Scan the records for the word "computer". Copy each line that includes it.

*** Information provided Section Begins ***

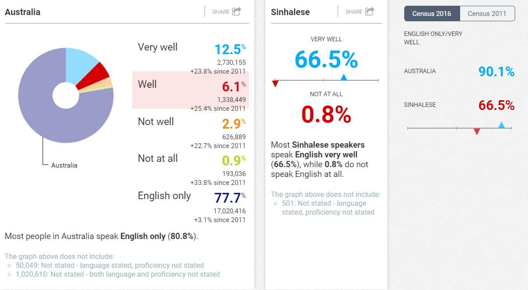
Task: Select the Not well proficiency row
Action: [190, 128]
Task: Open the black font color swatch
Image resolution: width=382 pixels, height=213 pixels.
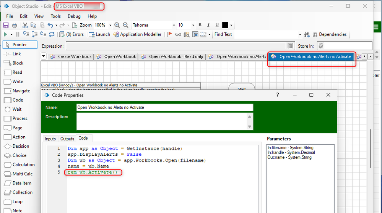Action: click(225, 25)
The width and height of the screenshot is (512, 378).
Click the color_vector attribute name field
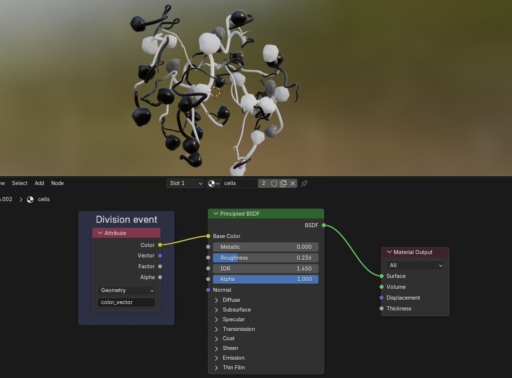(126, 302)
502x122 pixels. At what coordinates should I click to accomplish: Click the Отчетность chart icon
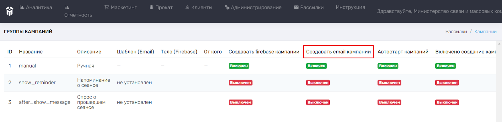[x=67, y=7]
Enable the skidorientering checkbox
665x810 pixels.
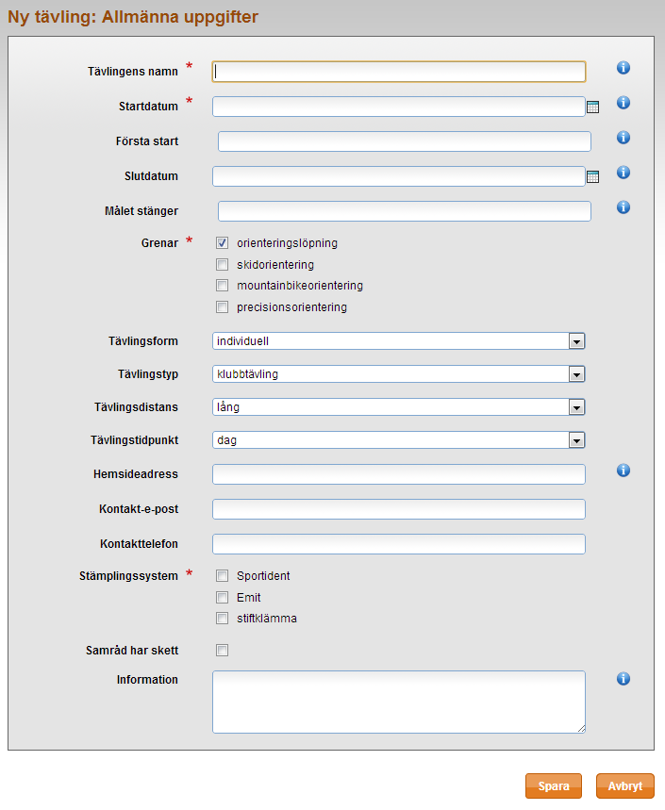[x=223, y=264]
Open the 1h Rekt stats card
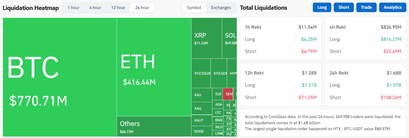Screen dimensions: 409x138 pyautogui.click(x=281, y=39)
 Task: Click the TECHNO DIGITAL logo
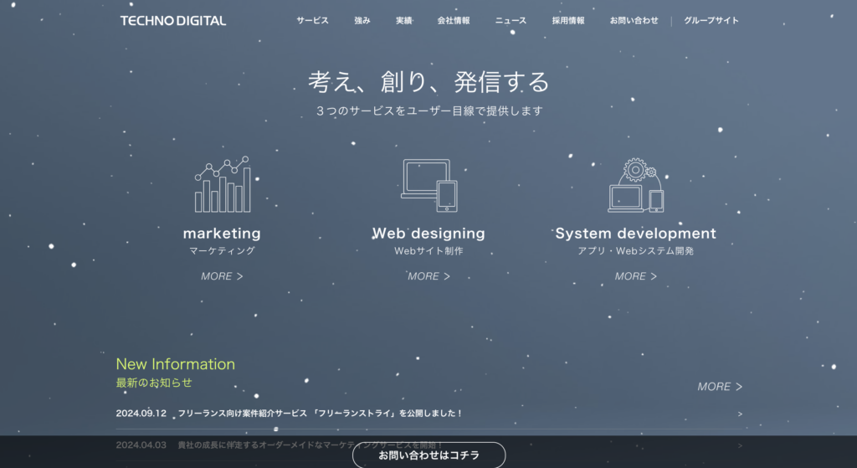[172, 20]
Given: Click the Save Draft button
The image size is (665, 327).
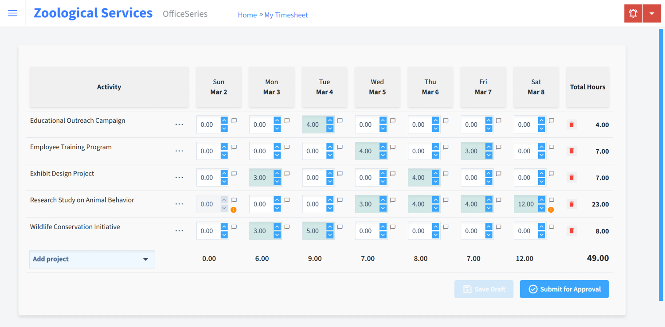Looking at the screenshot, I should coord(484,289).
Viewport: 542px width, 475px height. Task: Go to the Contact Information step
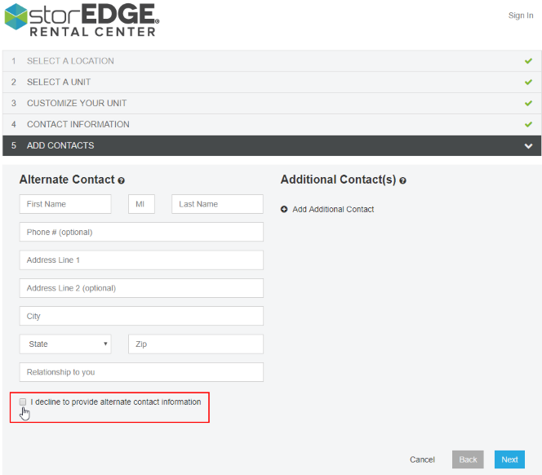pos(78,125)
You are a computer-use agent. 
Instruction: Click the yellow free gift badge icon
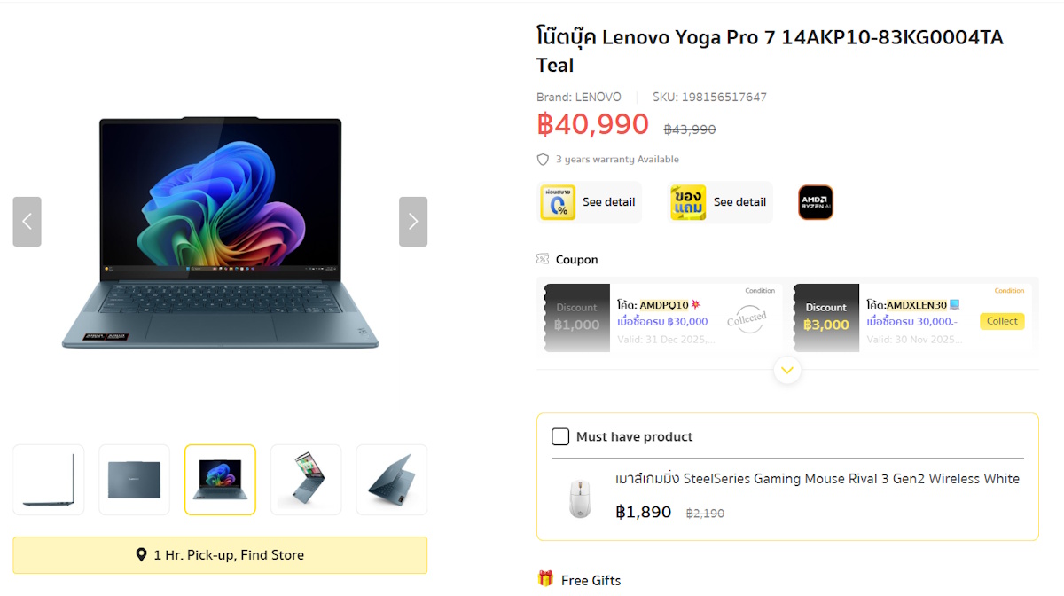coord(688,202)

*** Information provided Section Ends ***
*** Information provided Section Begins ***

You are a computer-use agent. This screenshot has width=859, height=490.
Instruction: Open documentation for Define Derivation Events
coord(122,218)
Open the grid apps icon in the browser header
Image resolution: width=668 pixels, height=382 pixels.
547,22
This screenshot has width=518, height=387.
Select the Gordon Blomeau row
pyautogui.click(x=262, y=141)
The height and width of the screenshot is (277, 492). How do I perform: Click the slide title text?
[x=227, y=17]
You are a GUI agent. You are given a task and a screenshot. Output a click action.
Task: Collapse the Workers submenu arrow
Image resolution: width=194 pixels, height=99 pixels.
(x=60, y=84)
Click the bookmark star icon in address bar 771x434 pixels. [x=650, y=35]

*** Information provided Section Ends ***
*** Information provided Section Begins ***

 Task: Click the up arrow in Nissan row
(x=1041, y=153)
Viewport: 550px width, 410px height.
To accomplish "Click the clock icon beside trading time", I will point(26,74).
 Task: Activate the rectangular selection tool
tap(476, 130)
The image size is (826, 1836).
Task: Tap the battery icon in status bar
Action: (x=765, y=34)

*** Information provided Section Ends ***

_Answer space:_
You are a computer-use agent. 
You are a computer-use agent. This screenshot has width=859, height=490.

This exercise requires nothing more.